• SOURCE MATERIAL:
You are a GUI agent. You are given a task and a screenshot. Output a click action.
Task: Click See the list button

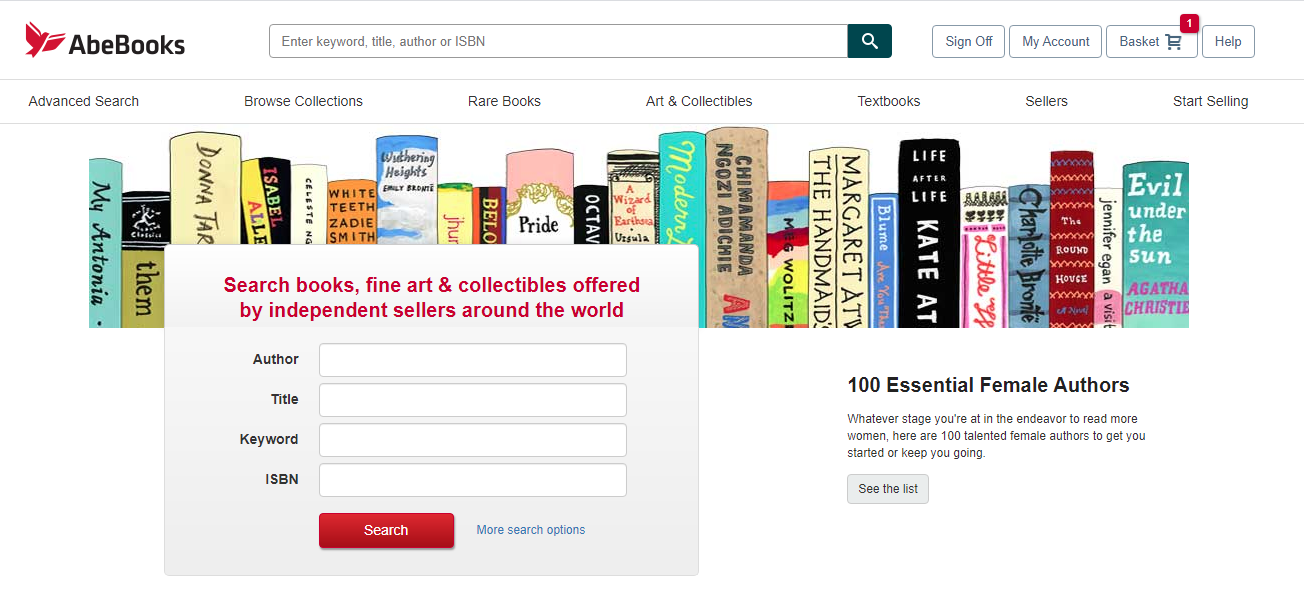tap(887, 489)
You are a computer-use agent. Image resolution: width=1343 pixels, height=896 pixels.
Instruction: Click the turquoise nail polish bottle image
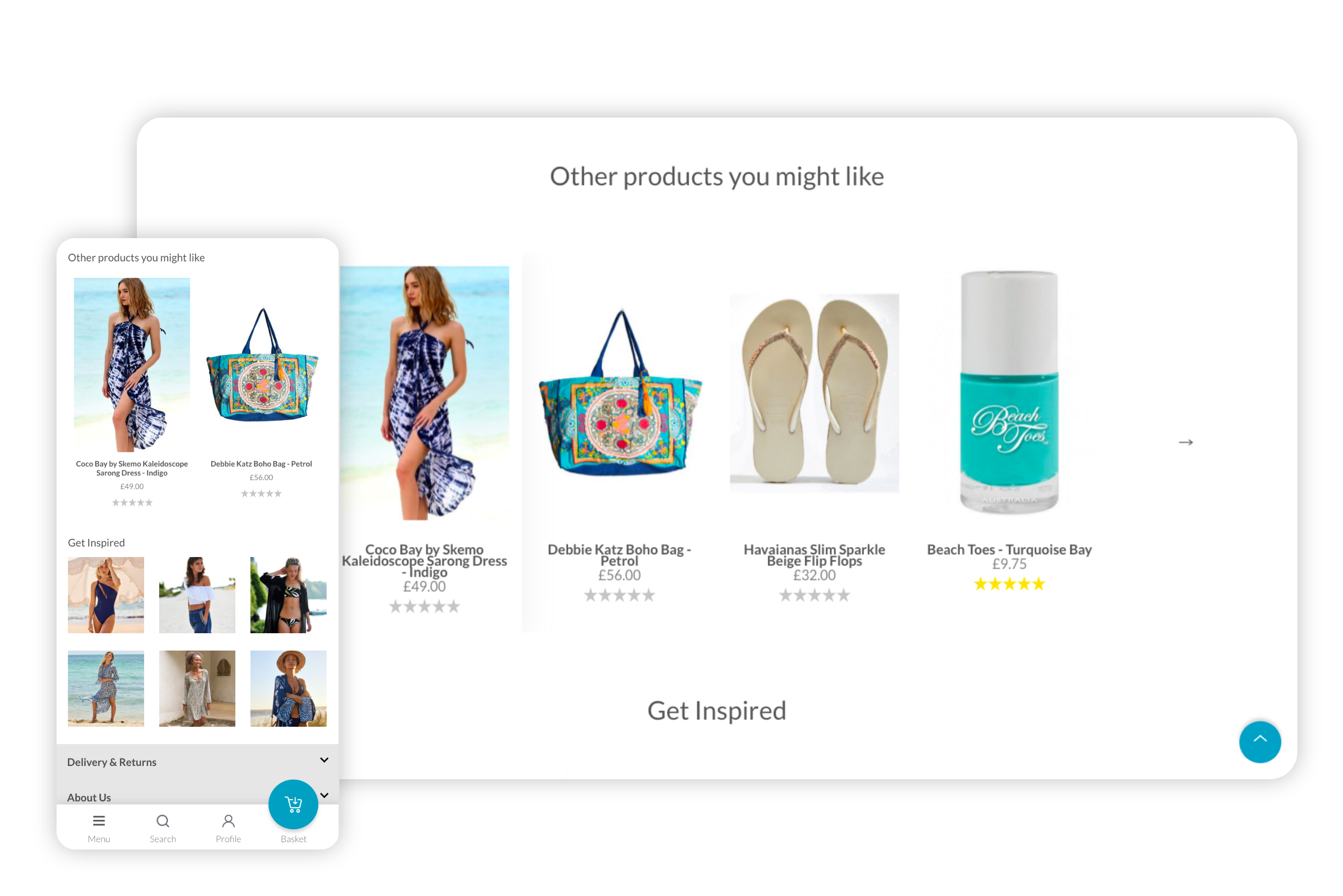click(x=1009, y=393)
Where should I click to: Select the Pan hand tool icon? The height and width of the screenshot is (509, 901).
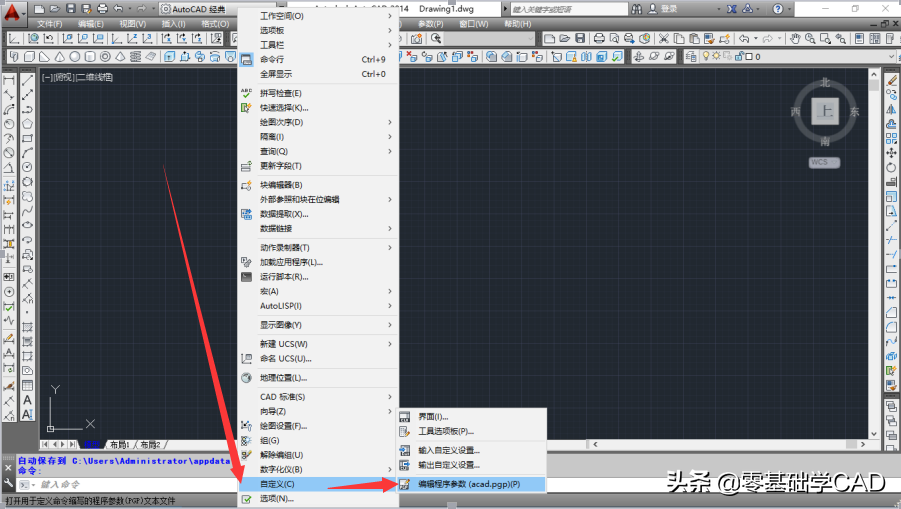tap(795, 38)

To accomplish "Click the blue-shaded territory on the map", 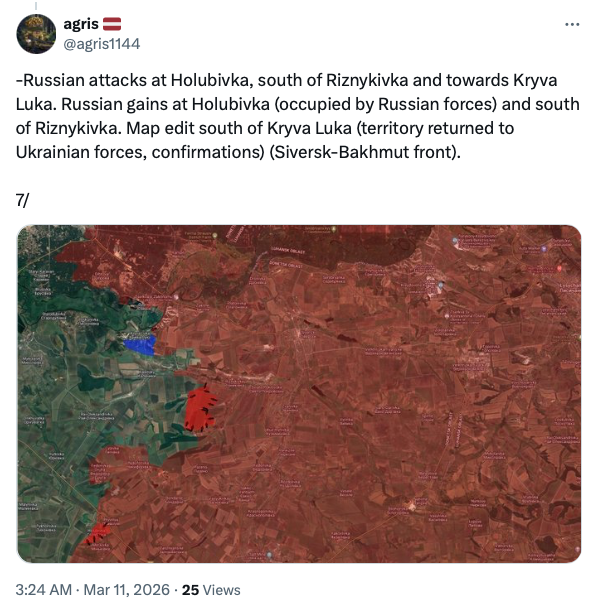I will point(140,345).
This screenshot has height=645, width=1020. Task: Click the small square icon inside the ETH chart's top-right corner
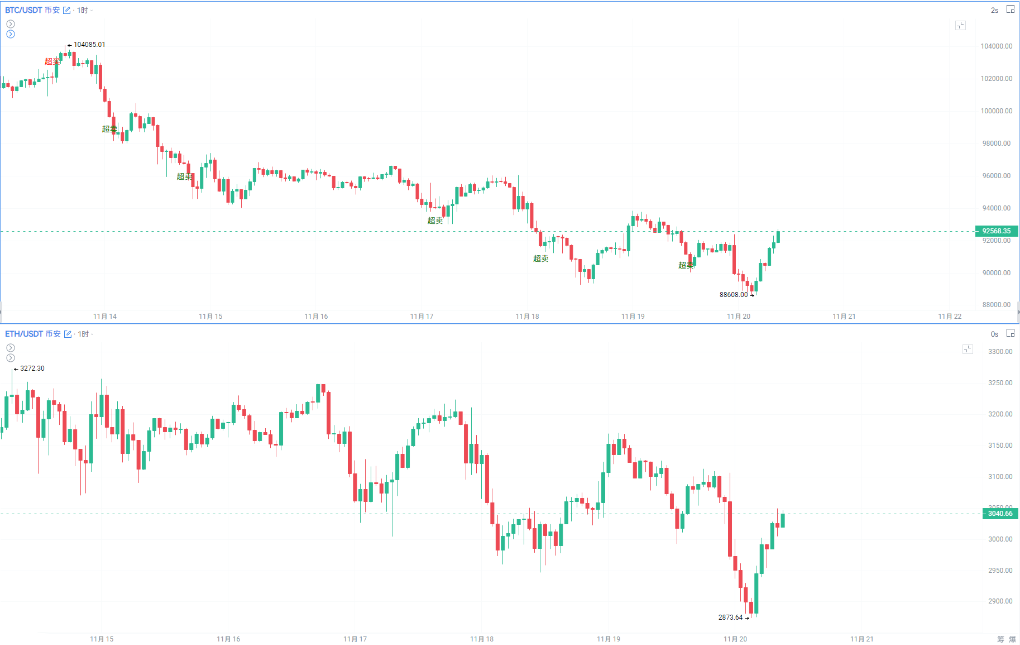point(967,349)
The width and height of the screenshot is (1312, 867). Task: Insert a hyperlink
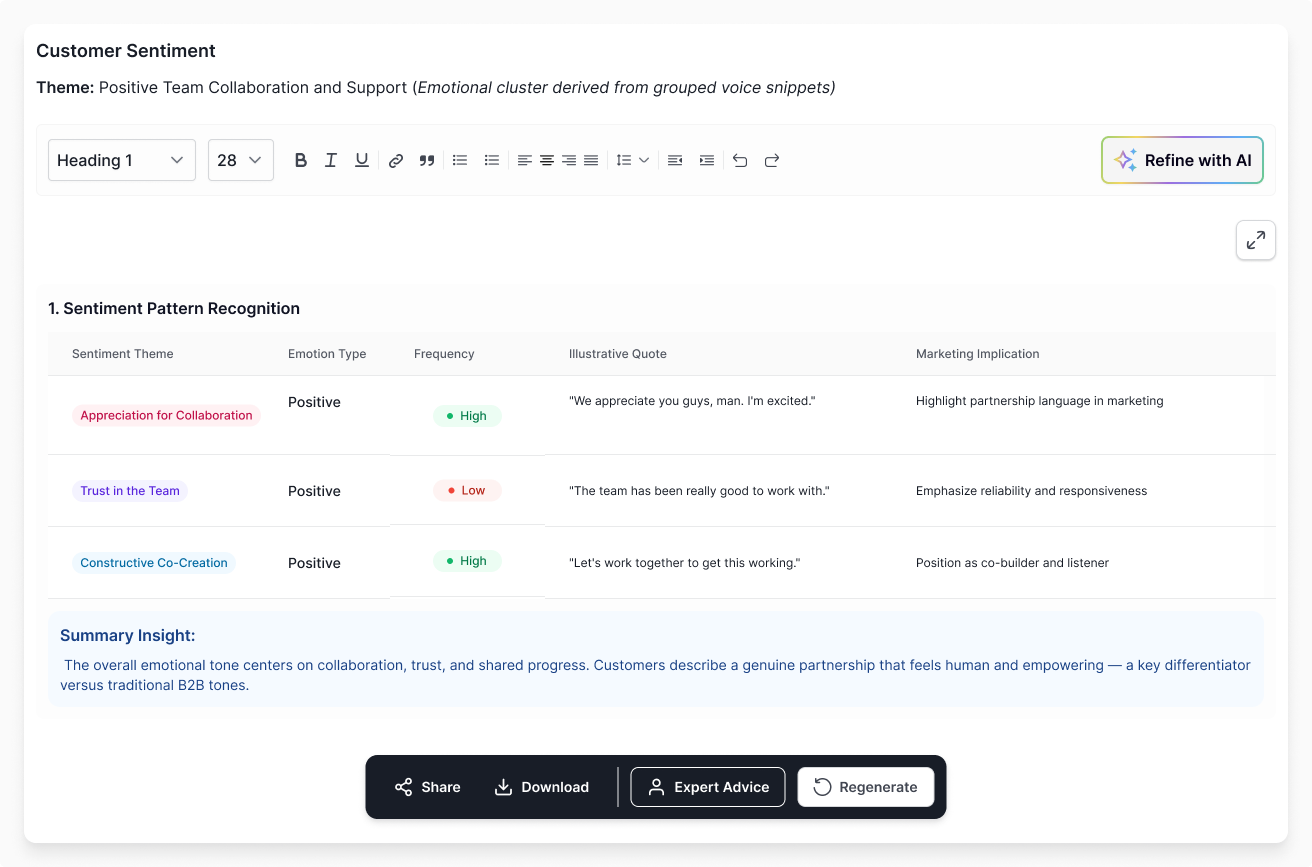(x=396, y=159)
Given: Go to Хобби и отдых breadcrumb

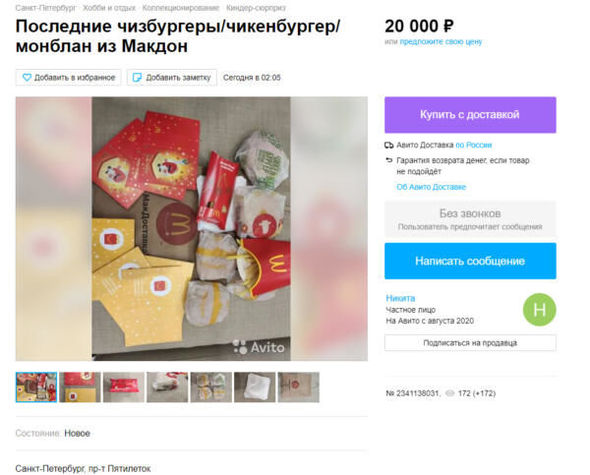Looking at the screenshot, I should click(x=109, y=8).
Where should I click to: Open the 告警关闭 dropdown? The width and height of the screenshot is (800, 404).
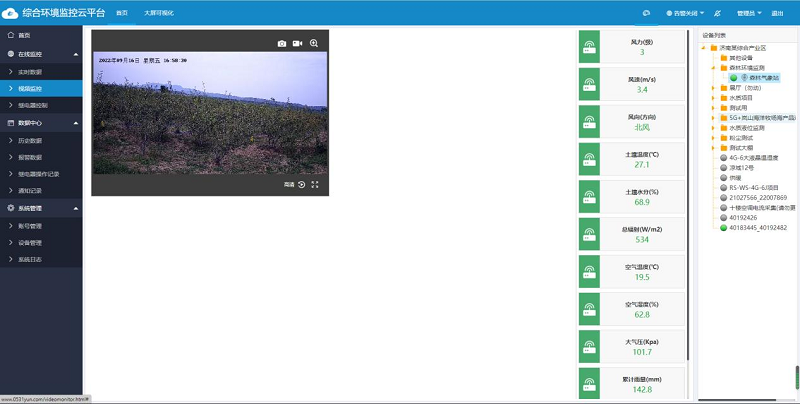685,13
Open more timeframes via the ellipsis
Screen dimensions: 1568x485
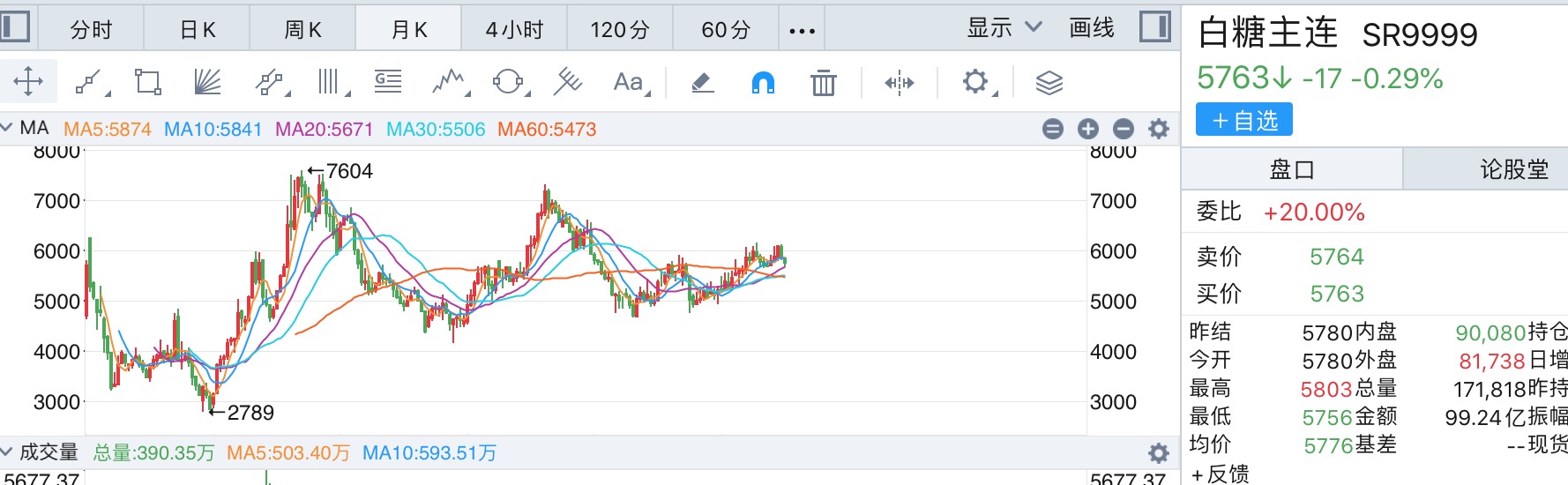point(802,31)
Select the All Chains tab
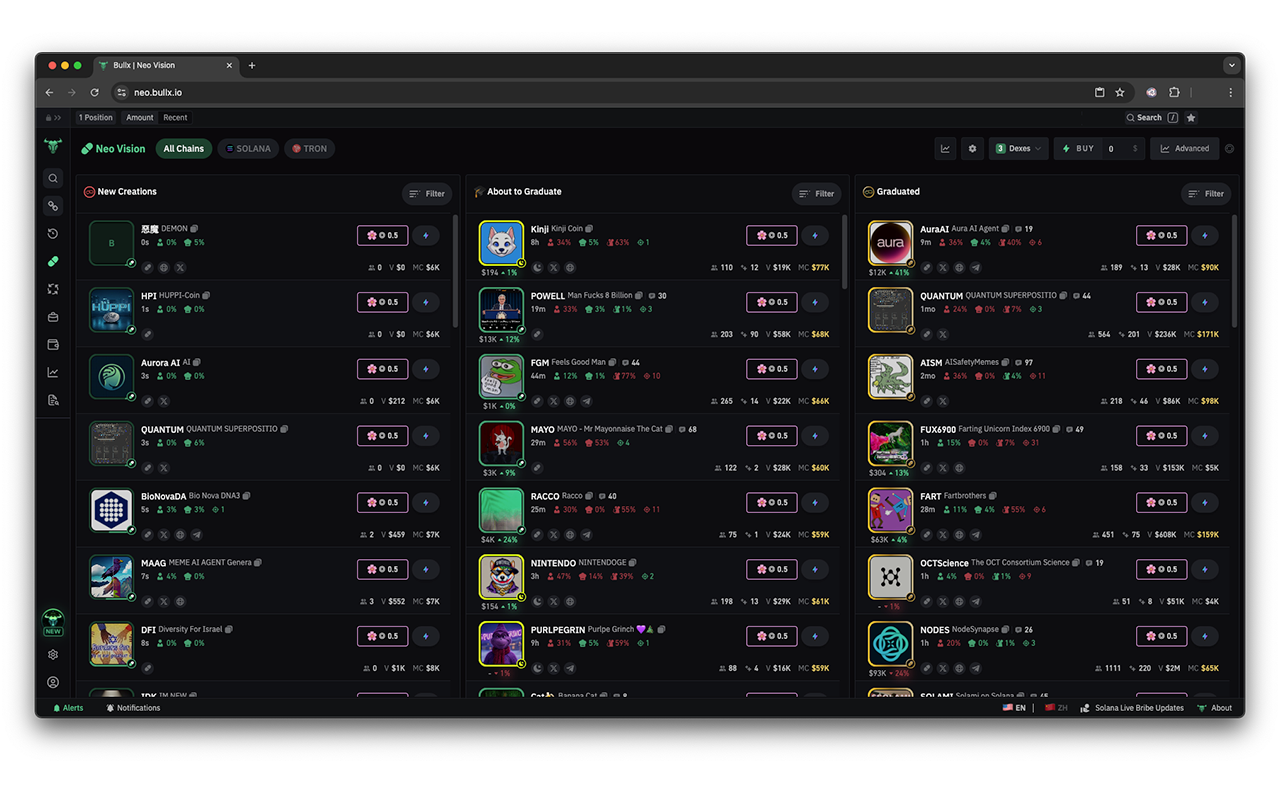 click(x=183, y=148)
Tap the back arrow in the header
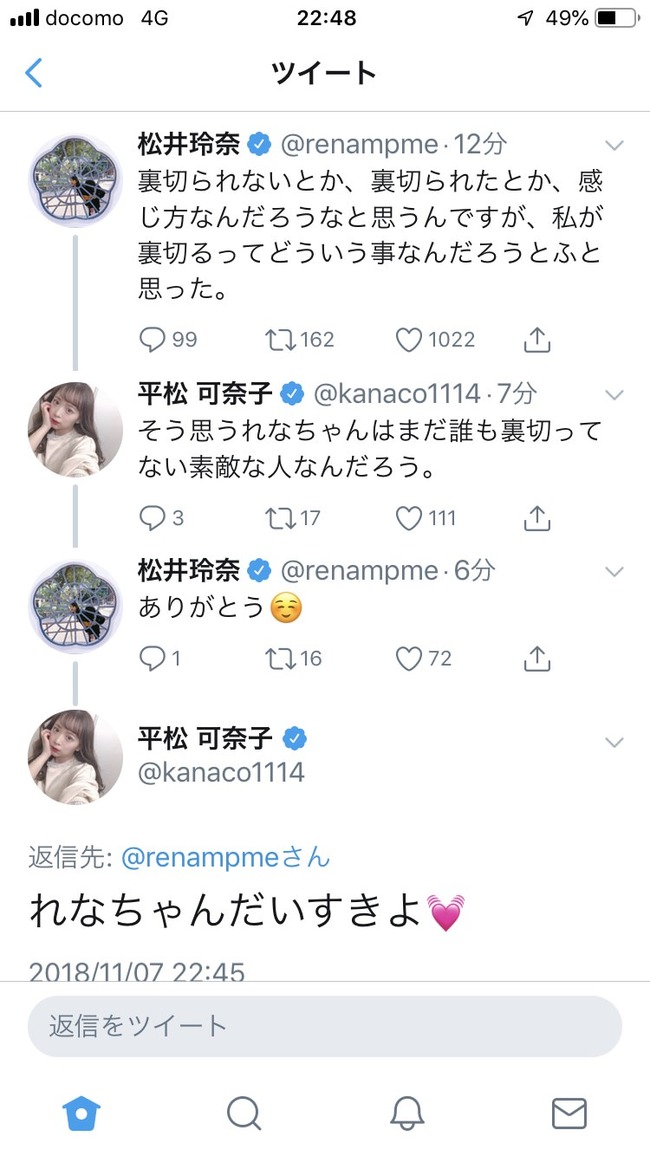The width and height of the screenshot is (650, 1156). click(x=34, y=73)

• THE TASK: Find the string "agent" in the entries above. Copy each line where it occurs.

• TASK RESULT:
You are a GUI agent. You are given a task and a screenshot. Output a click action.
You are a computer-use agent. Image resolution: width=1343 pixels, height=896 pixels.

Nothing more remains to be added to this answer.